Développer des habiletés érotiques

Pourquoi être gêné de parler de sexualité? Y a-t-il un lien entre la jalousie et l’amour? Comment aborder une fille? Pourquoi avoir des relations protégées? Le programme répond à ces questions et identifie cinq cibles d’intervention qui rejoignent des objectifs fondamentaux en matière d’éducation sexuelle : vaincre l’isolement au sujet des questions sexuelles, prendre position sur la paternité, mieux composer avec sa masculinité, approfondir l’intimité et maîtriser les habiletés nécessaires à l’utilisation du condom. Les priorités, disent les deux chercheurs, étaient de surmonter l’isolement des jeunes et de les aider à établir des relations d’intimité basées sur le respect et la communication. «Les adolescents se sentent incompétents et se demandent ce que les jeunes filles pensent et attendent d’eux, précise Marin Blais. Ils veulent être à la fois de meilleurs amoureux et de meilleurs amants, désirs que la plupart des programmes d’éducation sexuelle ont tendance à négliger.»

Jusqu’à maintenant, rappelle Mme Manseau, le Québec a connu trois générations de programmes d’éducation sexuelle, fondés sur l’enseignement de connaissances générales, la transmission de valeurs et l’adoption de comportements favorisant une sexualité plus responsable. Le problème est que l’on a oublié de parler d’une sexualité-plaisir. Les deux sexologues ont voulu combler cette lacune en visant un équilibre entre l’éducation à l’amour et l’enseignement de valeurs – respect, tendresse, complicité – et une éducation à la sexualité en des termes très explicites. «C’est pourquoi notre programme s’inspire, notamment, de l’approche sexocorporelle qui met l’accent sur le développement d’habiletés érotiques concrètes, souligne M. Blais. Par exemple, plusieurs jeunes nous disaient qu’ils rejetaient le condom parce qu’ils le trouvaient anti-érotique et qu’il interrompait le plaisir, résistances qui sont trop souvent perçues comme de fausses croyances. Nous avons choisi de les aider à apprivoiser le condom, comme on le fait en clinique, tout en identifiant des moyens qui permettent d’éprouver aussi un plaisir sexuel.»

Un programme adaptable

La recherche a permis, par ailleurs, de révéler les sentiments d’impuissance, voire de découragement, des éducateurs du centre jeunesse face aux pratiques sexuelles non protégées de leurs adolescents. «Au début, il a fallu les convaincre de l’importance de parler ouvertement avec les jeul’adolescent, nes de leurs préoccupations et d’une sexualité qui satisfasse leurs besoins, puis que l’éducation sexuelle faisait aussi partie de leur mandat d’éducateurs», observe Mme Manseau. Avec son collègue Martin Blais, elle a donc élaboré des séances de formation pour que les intervenants acquièrent les outils d’animation et d’éducation nécessaires. «Chose certaine, le programme n’aurait pu être implanté sans ce processus continu de négociation et de concertation avec les éducateurs», souligne la sexologue.

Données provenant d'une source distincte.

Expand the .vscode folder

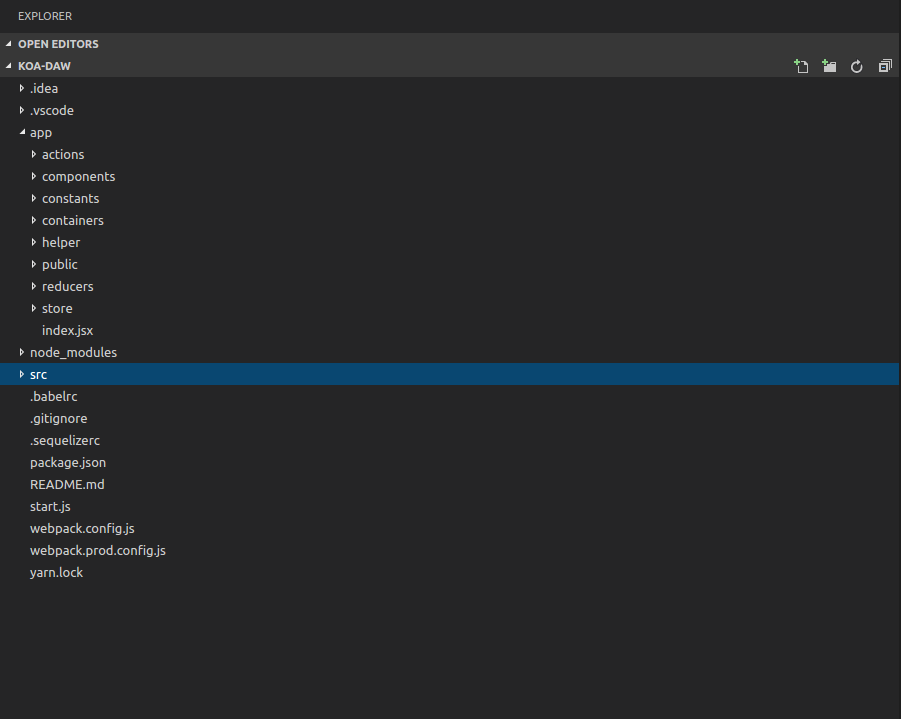point(52,110)
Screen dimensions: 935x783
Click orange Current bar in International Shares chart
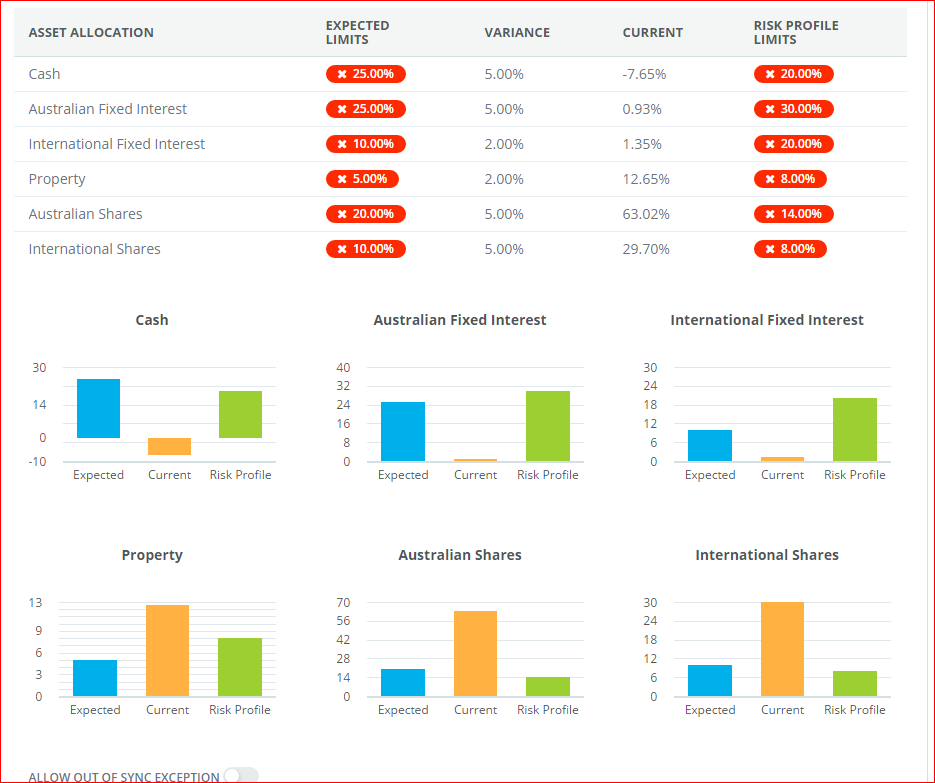point(782,649)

Le programme en est maintenant à sa troisième année d’expérimentation et tous dressent un bilan positif. Même s’il a d’abord été conçu pour des jeunes garçons en difficulté d’un centre jeunesse, il aborde des préoccupations et des malaises qui sont le lot de plusieurs adolescents, relève Mme Manseau. «Il offre une plate-forme adaptable à différents milieux de jeunes, qui peut être améliorée et transformée à la condition que les personnes concernées se l’approprient.»